Pemerintah Kantongi Rp 1,3 Triliun dari Tax Amnesty Jilid II Hingga 10 Februari 2022

Nilai pengungkapan harta yang sudah terdata dari program yang disebut juga tax amnesty mencapai Rp 13,1 triliun.

oleh Tira Santia diperbarui 11 Feb 2022, 09:00 WIB
Sebuah banner terpasang di depan pintu masuk kantor pusat Ditjen Pajak, Jakarta, Minggu (25/9). Mendekati hari akhir periode pertama, Kantor Pajak membuka pendaftaran pada akhir pekan khusus melayani calon peserta tax amnesty. (Liputan6.com/Fery Pradolo)

Liputan6.com, Jakarta Pemerintah melalui Direktorat Jenderal Pajak (DJP) Kementerian Keuangan mencatat, pendapatan dari Pajak Penghasilan (PPh) yang diterima negara dari Program Pengungkapan Sukarela (PPS) mencapai Rp 1,3 triliun, pada 10 Februari 2022.

Dikutip dari laman resmi DJP, Jumat (11/2/2022), selanjutnya nilai pengungkapan harta yang sudah terdata dari program yang disebut juga tax amnesty mencapai Rp 13,1 triliun.

Kemudian untuk deklarasi dari dalam negeri sebesar Rp 10,6 triliun. Sedangkan deklarasi dari luar negeri mencapai Rp 823,14 miliar.

Dari total tersebut, jumlah harta yang akan diinvestasikan ke instrumen surat berharga negara (SBN) mencapai Rp 867,6 miliar.

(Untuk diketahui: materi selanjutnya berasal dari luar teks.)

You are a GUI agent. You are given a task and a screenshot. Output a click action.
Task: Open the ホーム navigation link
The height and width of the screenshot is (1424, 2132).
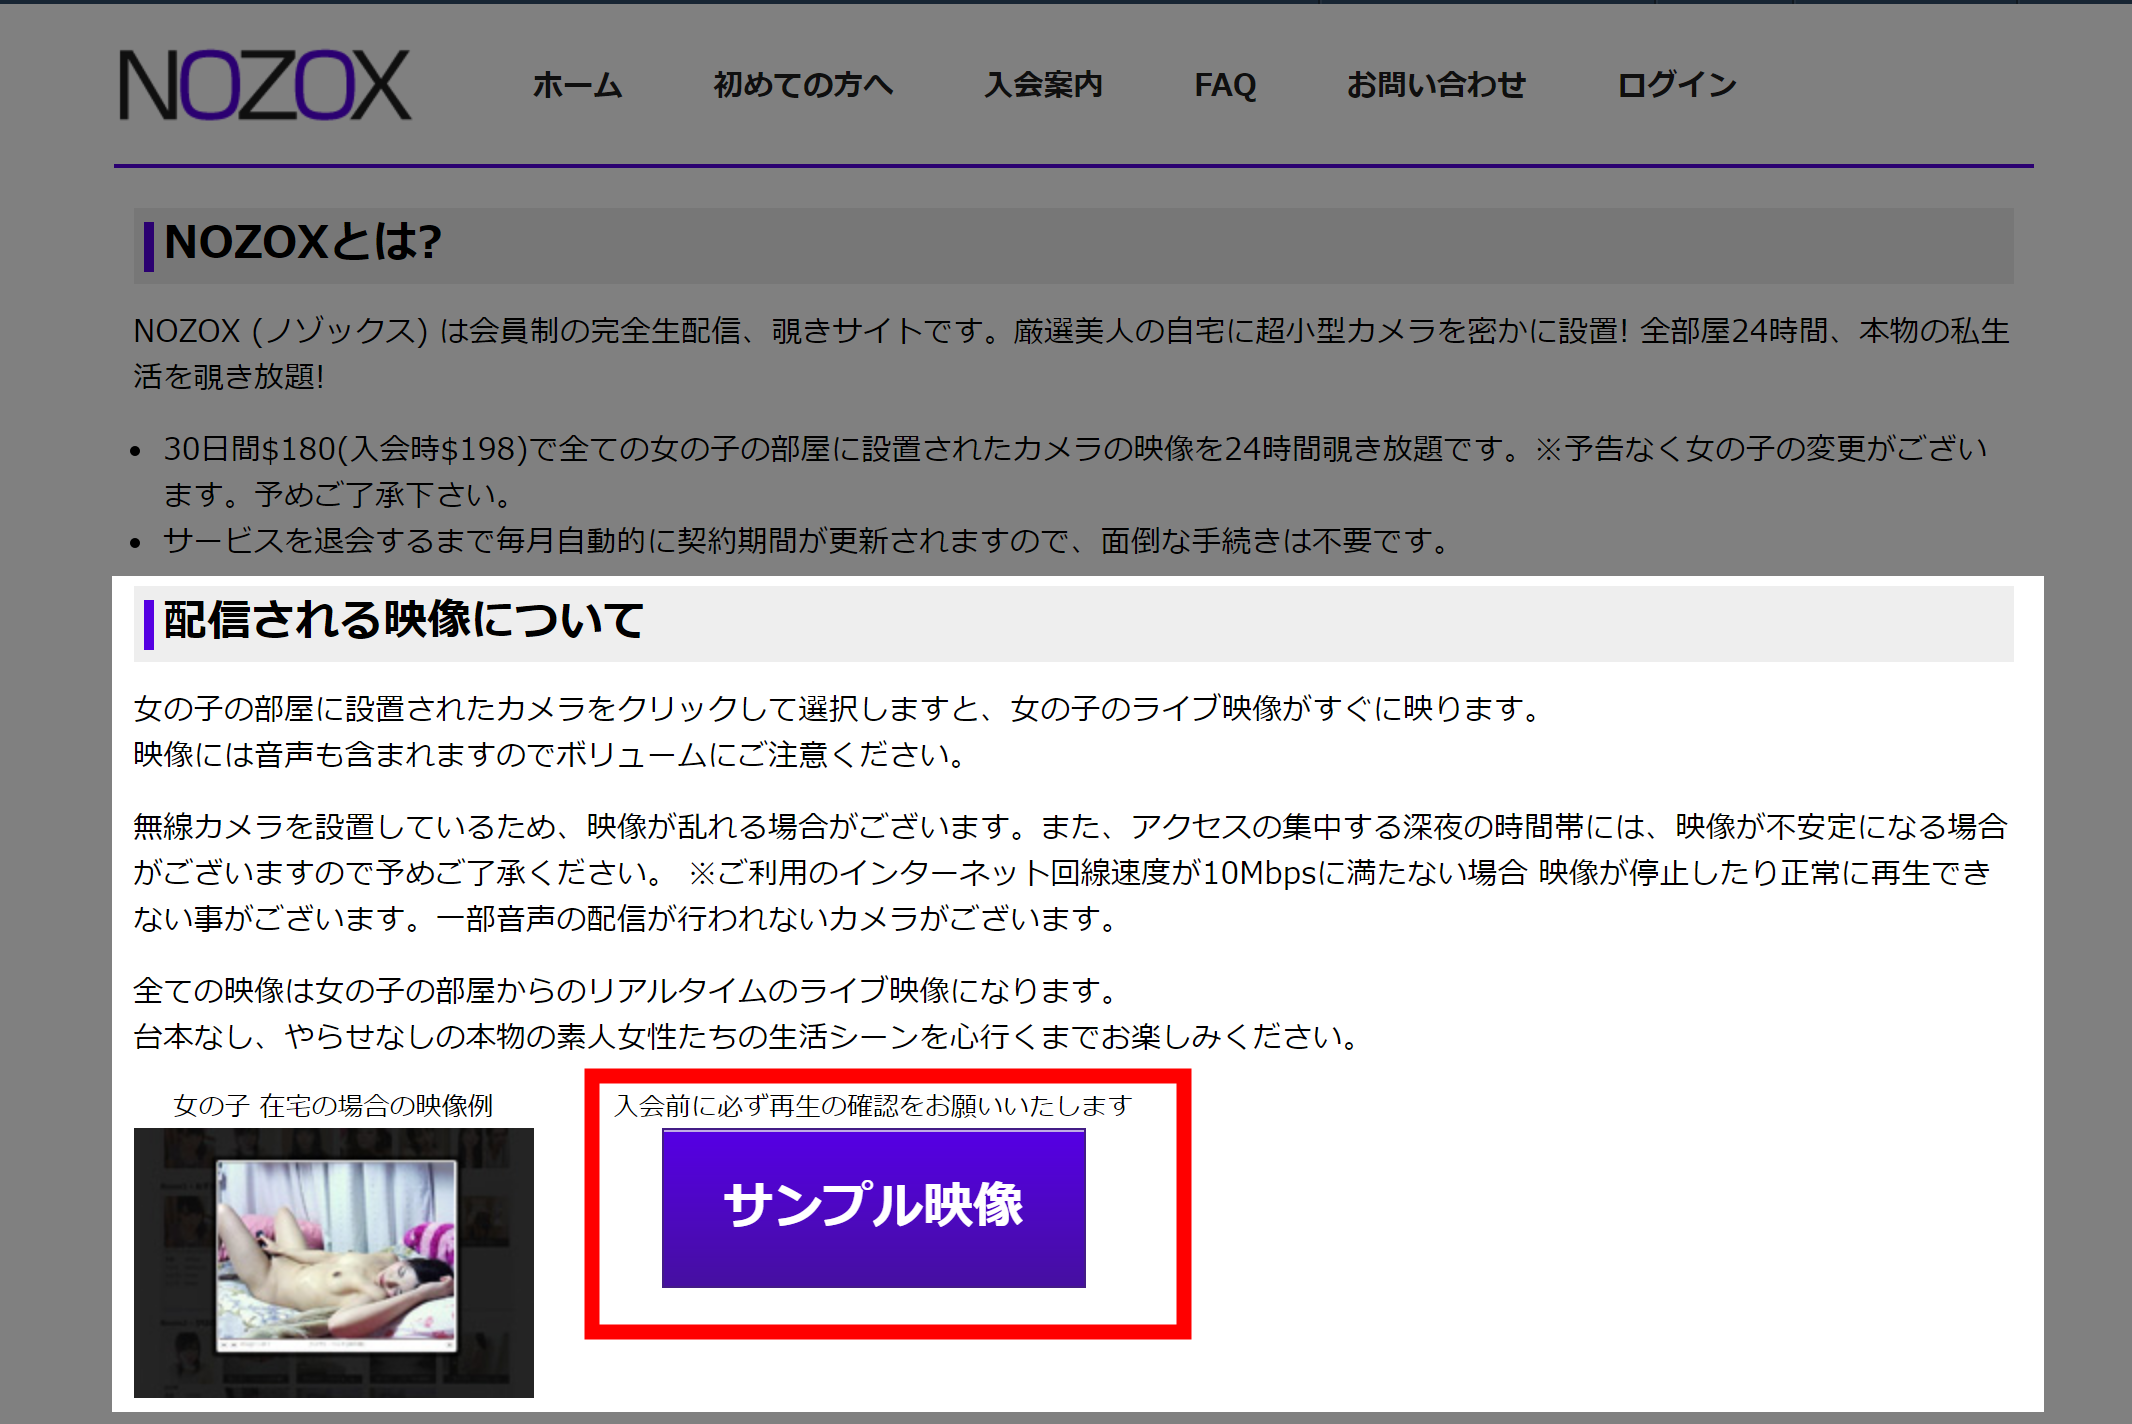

Semua jumlah tersebut, berasal dari 11.918 wajib pajak yang mengikuti PPS dengan 13.164 surat keterangan.

Tentunya, nilai tersebut akan terus bertambah hingga masa PPS berakhir pada Juni 2022 mendatang.

Pelaporan PPS dilakukan secara online melalui akun wajib pajak di situs djponline.pajak.go.id dalam jangka waktu 24 jam sehari dan tujuh hari seminggu dengan standar Waktu Indonesia Barat (WIB).

 


Ajakan Menkeu

Ilustrasi Pajak (Liputan6.com/Andri Wiranuari)

Menteri Keuangan (Menkeu) Sri Mulyani Indrawati terus mengajak Wajib Pajak (WP) untuk memanfaatkan Program Pengungkapan Sukarela (PPS) sebagaimana yang ada dalam Undang-Undang Nomor 7 Tahun 2021 tentang Harmonisasi Peraturan Perpajakan (HPP).

Program yang diberlakukan mulai 1 Januari sampai 30 Juni 2022 ini memberikan kesempatan bagi WP untuk melaporkan atau mengungkapkan kewajiban perpajakannya yang belum dipenuhi secara sukarela.

Adapun, kebijakan PPS dibagi menjadi dua. Pertama diperuntukkan bagi peserta yang belum mengungkapkan harta yang diperoleh sebelum Desember 2015.

Kebijakan I PPS meliputi pengenaan tarif PPh Final 11 persen bagi harta di luar negeri yang tidak direpatriasi, 8 persen untuk harta di luar negeri yang direpatriasi dan harta dalam negeri, dan 6 persen bagi harta di luar negeri yang direpatriasi dan harta dalam negeri serta diinvestasikan dalam Surat Berharga Negara (SBN) atau hilirisasi Sumber Daya Alam/Energi Terbarukan.

Selanjutnya, Kebijakan II PPS diperuntukkan bagi WP yang belum mengungkapkan harta yang diperoleh dari 2016 s.d. 2020 dalam SPT Tahunan 2020.

Ada juga pengenaan tarif PPh Final yaitu 18 persen bagi harta di luar negeri yang tidak direpatriasi, 14 persen harta di luar negeri yang direpatriasi dan harta dalam negeri, serta 12 persen harta di luar negeri yang direpatriasi dan harta dalam negeri, serta diinvestasikan dalam SBN atau hilirisasi SDA/Energi Terbarukan.